- Born: Caroline Leonetti April 12, 1918 San Francisco, California, US
- Died: June 21, 2005 (aged 87) Beverly Hills, California, US
- Education: University of California, Berkeley California School of Design
- Occupation(s): Businesswoman, philanthropist
- Spouse(s): Bernhardt Paul Heim Howard F. Ahmanson Sr.
- Children: 1
- Relatives: Howard Ahmanson Jr. (stepson) Robert H. Ahmanson(nephew)
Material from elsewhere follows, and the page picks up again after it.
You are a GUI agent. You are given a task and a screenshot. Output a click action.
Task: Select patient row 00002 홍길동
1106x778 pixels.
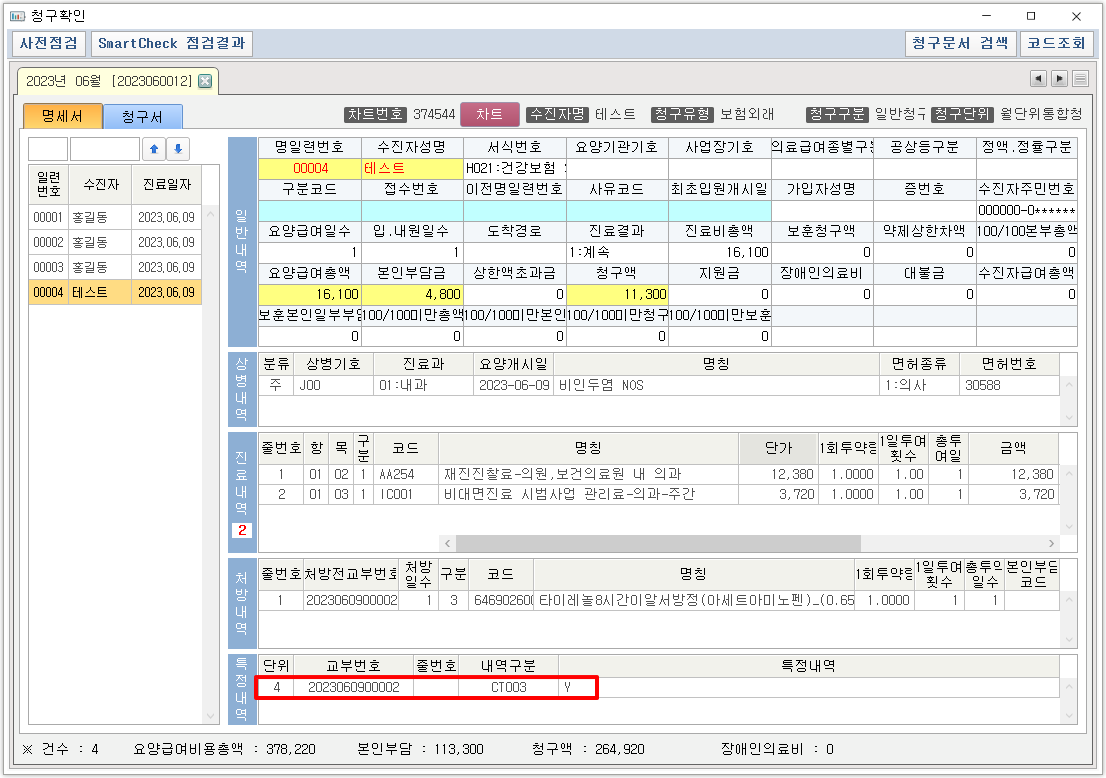115,243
= Caroline Leonetti Ahmanson =

American businesswoman and philanthropist

Caroline Leonetti Ahmanson (April 12, 1918 - June 21, 2005) was an American fashion consultant, businesswoman and philanthropist. She was a corporate director of The Walt Disney Company and the Fluor Corporation. She served as Chairman of the Federal Reserve Bank of San Francisco from 1981 to 1984. She founded the Los Angeles County High School for the Arts and was a trustee of the Los Angeles County Museum of Art.

== Early life ==
Caroline Leonetti was born on April 12, 1918, in San Francisco, California. She graduated from the University of California, Berkeley in Berkeley, California and the California School of Design in San Francisco.

==Career==
Ahmanson started her career as a fashion consultant on the radio and in television, including Art Linkletter's program. In 1945, she founded Caroline Leonetti Ltd., a modeling agency in Los Angeles. It was purchased by Raphael Berko in 1987 and renamed Media Artists Group.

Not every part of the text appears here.